- Type: Directed-energy weapon, Counter unmanned air system
- Place of origin: Turkey

Service history
- In service: 2019-present
- Used by: Turkey
- Wars: Libyan Civil War (2014-2020)

Production history
- Designer: ROKETSAN

Specifications
- Effective firing range: Laser destruction range: 500 m Electromagnetic destruction range: 1000 m
- Guidance system: Automatic target detection by Radar or electro-optical methods
- Accuracy: 8 mm precision at 1000 m

= ALKA (weapon) =

The ALKA directed-energy weapon (DEW) system is a Turkish dual electromagnetic/laser weapon developed by Roketsan.

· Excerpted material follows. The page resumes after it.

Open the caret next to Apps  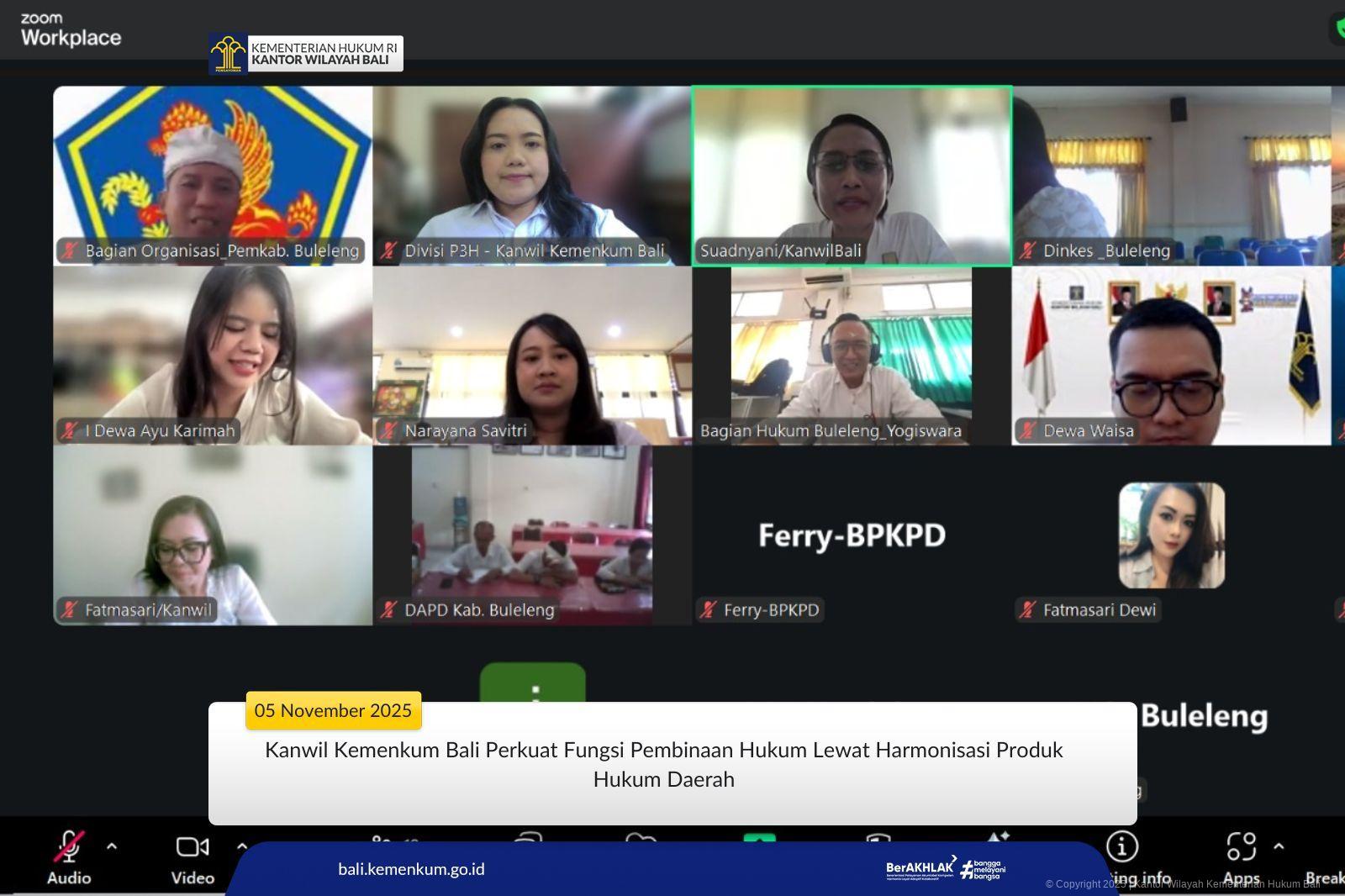coord(1279,846)
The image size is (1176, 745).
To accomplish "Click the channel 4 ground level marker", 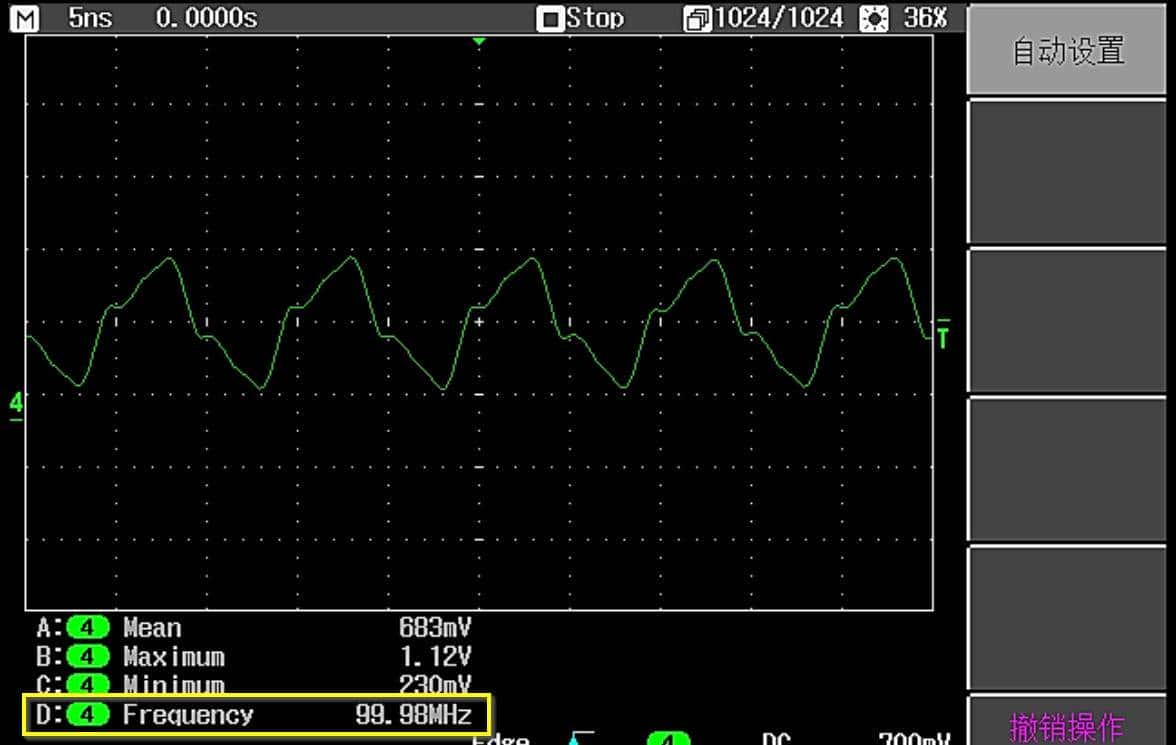I will coord(16,404).
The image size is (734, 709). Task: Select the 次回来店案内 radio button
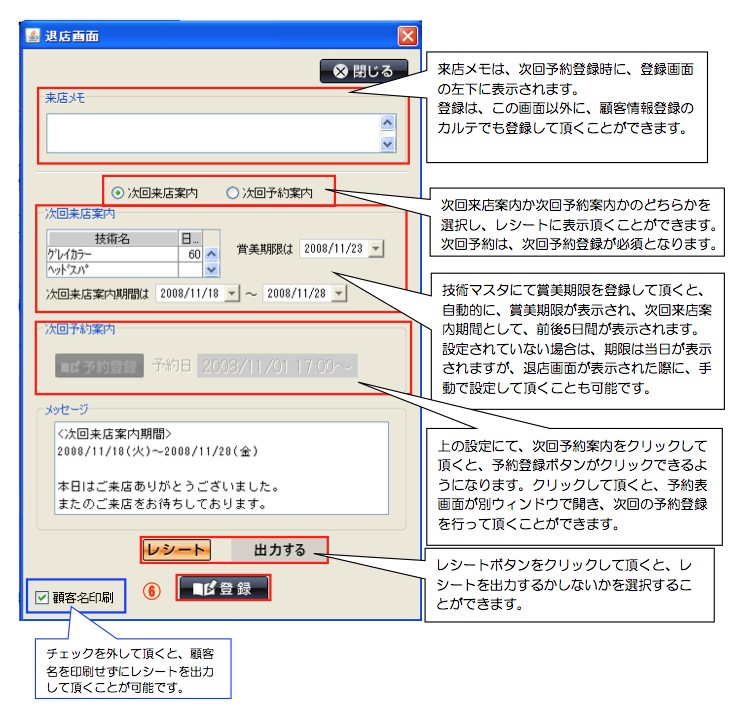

It was first unveiled at the 2019 IDEF exhibition on 8 May 2019. This combat laser was used to destroy one of GNC's Wing Loong II UAVs; this represents the first known time a vehicle-mounted combat laser was used to destroy another combat vehicle during genuine wartime conditions.

==History==
It was reported in 2010s that various Turkish organizations like TÜBİTAK SAGE and Aselsan had been working on tactical lasers and some had achieved success in both 2015 and 2018 prior to the unveiling of ALKA directed-energy weapon. According to ROKETSAN official Prof.Uğur Kayasal the weapon was developed in response to the increase of drone attacks on Turkish forces. ROKETSAN spent five years making the directed energy weapon system and spent the last two years of the developmental period to make the system road-mobile. On 4 August 2019 an ALKA DEW mounted on an off-road armored car shot down a Chinese-made Wing Loong II UAV in Misrata, Libya.

==Characteristics==
The ALKA DEW is claimed to have a power of 20 kW. It operates both laser and electromagnetic systems. It purportedly uses automatic target recognition utilizing both electro-optical and radar detection to track multiple targets simultaneously. It is claimed by its designers to have the capability to disable a swarm of drones at a range of 4000 m, destroy a target with laser at 500 m distance and destroy a target at 1000 m distance with electromagnetic weapons. According to the designers, it can track targets at speeds as high as 150 km/h and track targets with precision of 8 mm at 1000 m distance. It can purportedly operate in both night and day time and on multiple platforms, both stationary and mobile. It has allegedly been used both against IEDs and UAVs in multiple environments.